Is the following OK to do? I know Domain Models should never be used in views but is it ok to use Domain Models in your View Models? For some very small models it doesn't seem worth it to be creating and managing a View Model for them.
For Example
public class LoginDomainModel
{
public string Email { get; set; }
public string Password { get; set; }
public string DisplayName { get; set; }
public long UserTypeID { get; set; }
public virtual UserType UserType { get; set; }
}
public class UserTypeDomainModel
{
public UserType()
{
this.Logins = new List<Login>();
}
public long UserTypeID { get; set; }
public string UserType { get; set; }
public string Description { get; set; }
public virtual ICollection<Login> Logins { get; set; }
}
public class LoginViewModel
{
public string Email { get; set; }
public long UserTypeID {get; set;}
//Right here
public List<UserTypeDomainModel> UserTypesSelectList {get; set;}
}
Personally I use domain models in the view if they would naturally be an exact fit. That is likely to happen only on trivial projects that are CRUD in nature (editing the domain entities in a straightforward way). I find it a waste of time to create an exact copy of a domain entity for the sake of purity.

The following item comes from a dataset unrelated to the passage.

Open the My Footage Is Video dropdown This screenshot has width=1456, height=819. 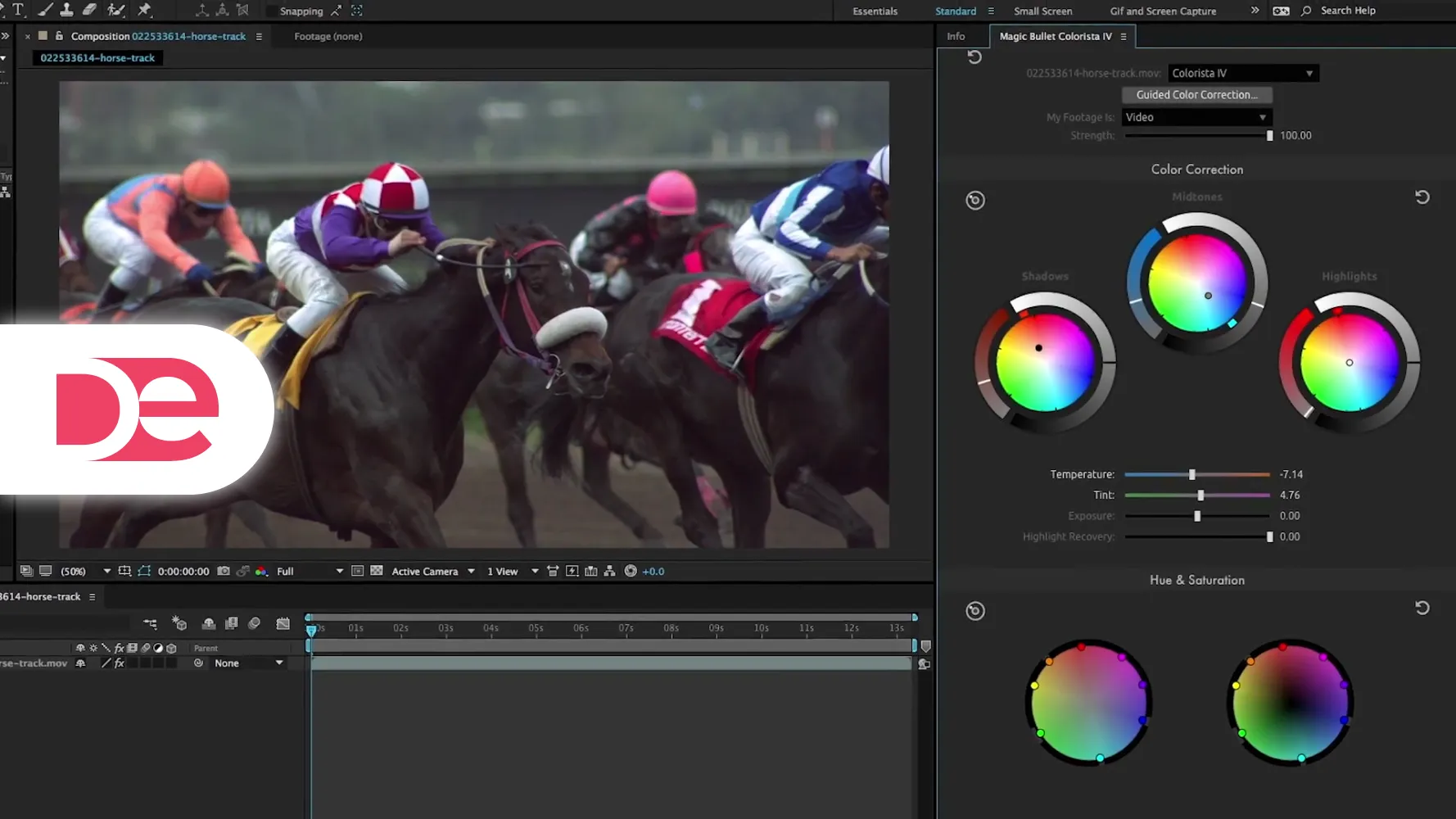pyautogui.click(x=1196, y=117)
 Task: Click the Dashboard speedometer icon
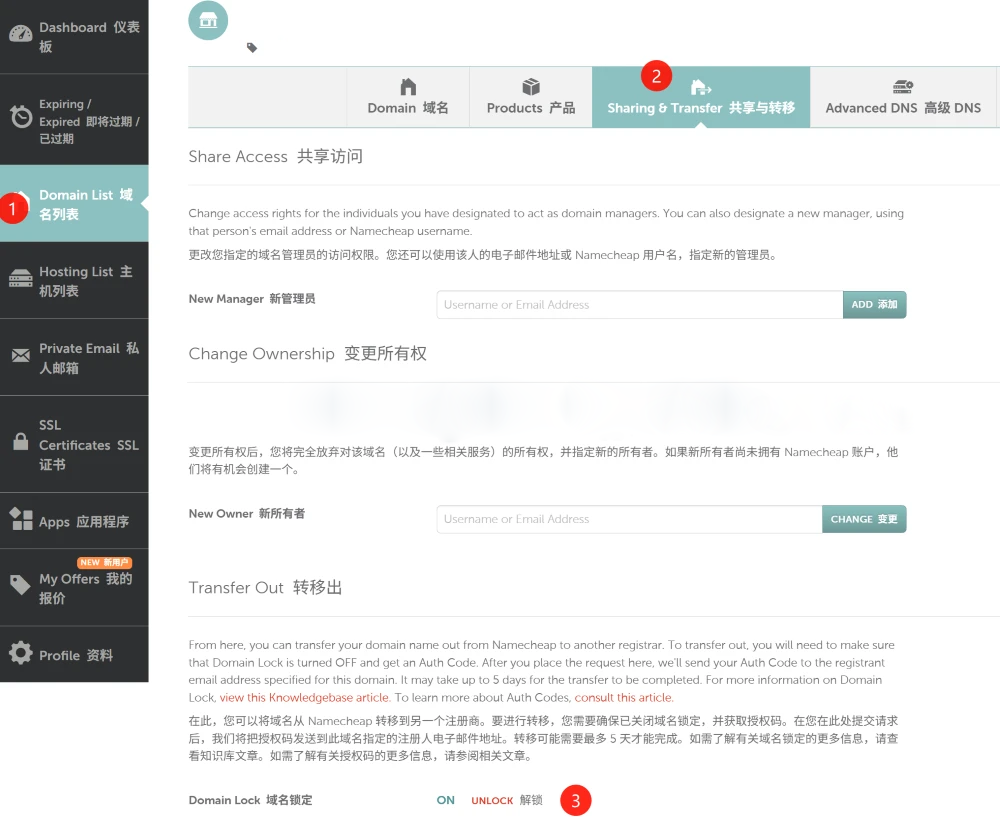tap(20, 34)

I will never modify a domain model in the slightest to account for needs of the view. In 95%+ of my projects, this is the circumstance I find myself in. The moment you pollute the domain for the sake of the view, you introduce maintainability headaches.
It depends on what you mean by "Domain model". Do you mean EF entities? Or do you mean business layer objects?
It's never a good idea to pass EF entities to the view, particularly if you're using default model binding. This can create security issues if you are not careful. Although the same issues can occur if you're not careful with business objects passed to the view.
One of the huge advantages of view models is that you have much finer control over mapping of data, so you can validate more easily that only the correct maps occur.
It all comes down to your app though. If it's a simple app, then it may not be worth the trouble of doing more complex mappings. If it's a complex app, that must live for a long time, and will likely to be updated a lot.. then you should definitely invest the effort.
I struggled for a long time with the perceived duplication caused by separate view models and domain models. I would assert that since they are intended for different purposes it's not really duplication, but it still feels "wrong" to declare so many similar properties.
In very small projects (especially ones with a highly trusted group of authenticated users) I may just bind directly to the domain models and be done with it. Or I may mix and match if the view model requires a different structure (as #Eric J. describes).
However: The ModelBinder will attempt to match values in the request to properties on your model. This means that any property on your domain model can potentially be populated by a (rogue) request. There are ways to prevent this, but for me the peace of mind outweighs a little extra effort creating separate view models.
I don't see an absolute need to create a separate view model for readonly, unbound values (possibly the list of user types in your case, though public virtual ICollection<Login> Logins may negate this).
Alternatively, you may wish to project the domain model to a UI-oriented abstraction (e.g. IEnumerable<SelectListItem>). You can use SelectListItems for a variety of input mechanisms, so you aren't tying yourself to a particular UI behavior.
Even with abstraction, you may still need to validate that the request doesn't contain an illegal value. For example, perhaps only super admins can assign certain UserTypeDomainModel IDs. Regardless of abstraction, you still need to validate this.
TLDR: abstract domain models as much as is practical, find appropriate abstractions (a new view model isn't always the correct answer), and be (slightly paranoid) about input validation.